U.S. National Park Service and U.S. Forest Service personnel unwrap the General Sherman giant sequoia tree during the KNP Complex Fire on Oct. 22, 2021 in Sequoia National Park near Three Rivers, California.

U.S. National Park Service and U.S. Forest Service personnel unwrap the General Sherman giant sequoia tree during the KNP Complex Fire on Oct. 22, 2021 in Sequoia National Park near Three Rivers, California. PATRICK T. FALLON / Getty Images

Agencies spell out how climate change will affect their employees and what they’ll do to protect them

The Biden administration is looking to protect federal workers and agency missions in the fact of extreme weather.

The Biden administration on Thursday unveiled agency-specific plans to protect federal employees from the risks posed by climate change, which follow an edict by the president to ensure government operations are resilient to more extreme weather. 

The plans range from updating federal buildings to better communicating with employees when they are at risk. They include detailed projections of which agency personnel are most vulnerable and where they are located, as well as specific proposals to ensure their protection. The blueprints are updates to those agencies first put forward in 2021 following an executive order calling for them that Biden issued in his first days in office. 
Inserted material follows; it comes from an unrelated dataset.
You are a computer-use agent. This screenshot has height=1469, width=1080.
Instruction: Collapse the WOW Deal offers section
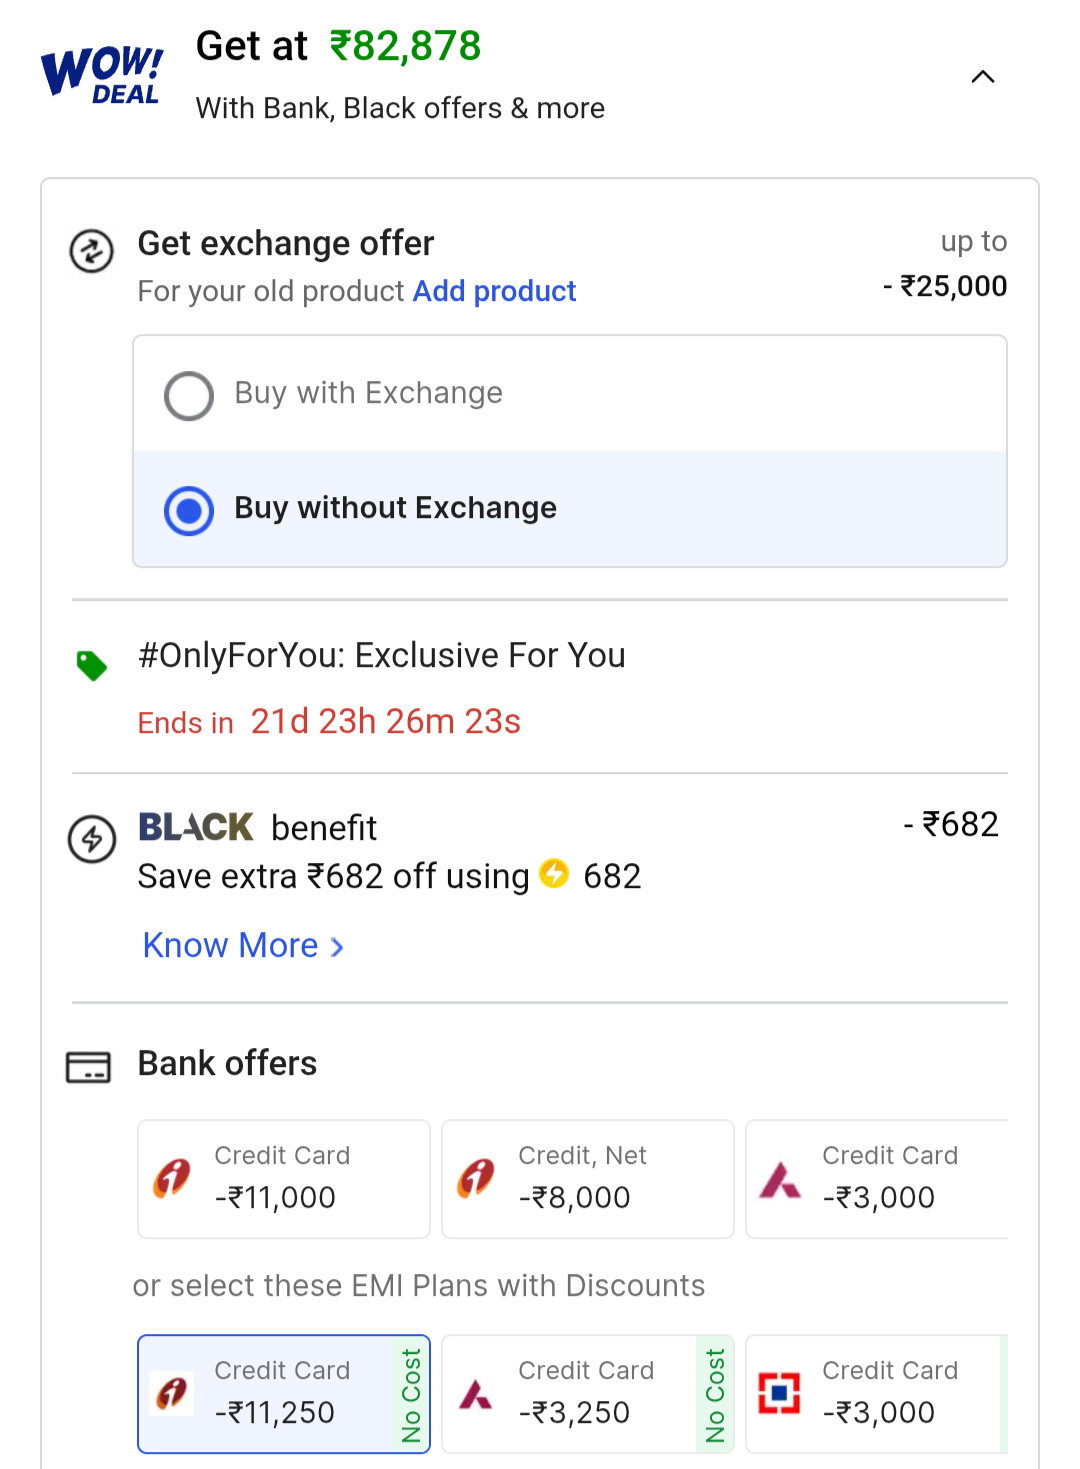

The new plans cover 2024 through 2027 and were created by each agency in coordination with the White House’s Council on Environmental Quality and its Office of Management and Budget. The updated documents include projections on assets’ exposure to extreme heat, sea level rise, wildfire and other factors impacted by climate change. Forthcoming actions will include retrofitting and upgrading federal buildings for climate risks and changing the way federal lands and waters are managed. 

Each agency has included resiliency efforts into their core mission focus, the White House said, which is reflected in their policies, programs and budget formulations. The Veterans Affairs Department, for example, is modeling how the effects of climate change will impact the care veterans will need in the future. The Agriculture Department’s Forest Service is updating its land management practices to adapt to a changing climate, while the State Department is updating its foreign assistance offerings to ensure recipients include climate considerations. 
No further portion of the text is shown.